Objective: Cynarin is a derivative of hydroxycinnamic acid presented in various medicinal plants, such as Cynara scolymus L. and Onopordum illyricum L. To date, the antioxidant and antihypertensive activities of cynarin have been reported. However, whether cynarin has a therapeutic impact on ulcerative colitis (UC) is unclear. Therefore, the aim of this study was to explore the potential effect of cynarin on dextran sulfate sodium (DSS)-induced acute colitis in vivo and on lipopolysaccharide (LPS)/interferon-γ (IFN-γ)-induced RAW264.7 and J774A.1 cellular inflammation model in vitro.

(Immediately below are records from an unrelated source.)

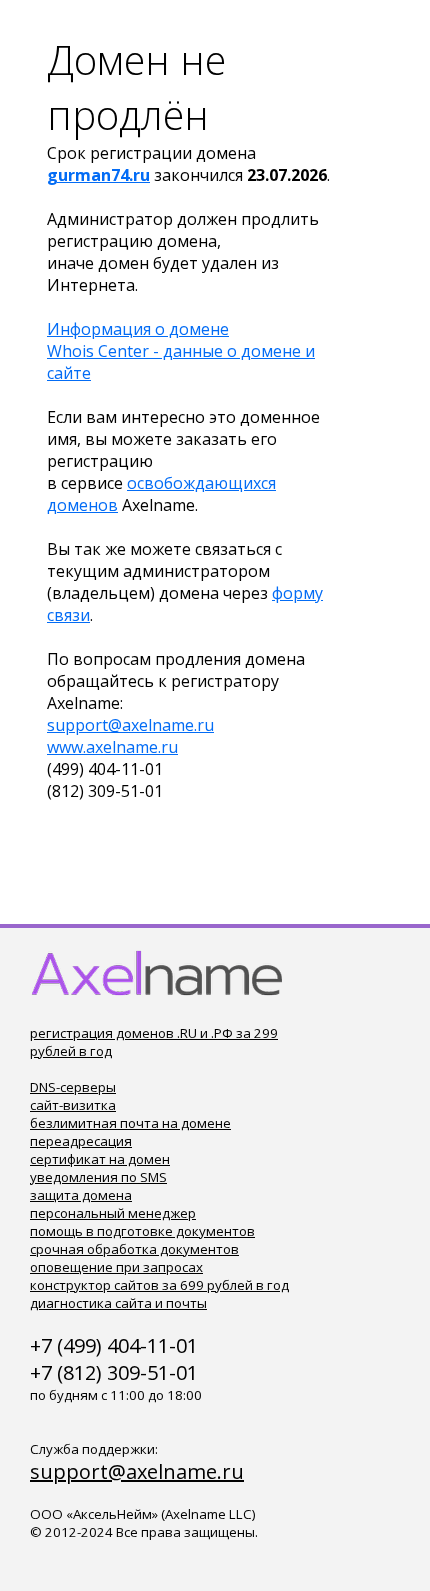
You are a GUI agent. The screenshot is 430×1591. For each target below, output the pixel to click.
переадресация (81, 1141)
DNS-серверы (73, 1087)
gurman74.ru (98, 175)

Methods and results: In this study, we investigated that cynarin alleviated clinical symptoms in animal models, including disease activity index (DAI) and histological damage. Furthermore, cynarin can attenuate colon inflammation through decreasing the proportion of neutrophils in peripheral blood, reducing the infiltration of neutrophils, and macrophages in colon tissue, inhibiting the release of pro-inflammatory cytokines and suppressing the expression of STAT3 and p65. In cellular inflammation models, cynarin inhibited the expression of M1 macrophage markers, such as TNF-α, IL-1β, and iNOS. Besides, cynarin suppressed the expression of STAT3 and p65 as well as the phosphorylation of STAT3, p65. Cynarin inhibited the polarization of RAW264.7 and J774A.1 cells toward M1 and alleviated LPS/IFN-γ-induced cellular inflammation.

Conclusion: Considering these results, we conclude that cynarin mitigates experimental UC partially through inhibiting the STAT3/NF-кB signaling pathways and macrophage polarization toward M1. Accordingly, cynarin might be a potential and effective therapy for UC.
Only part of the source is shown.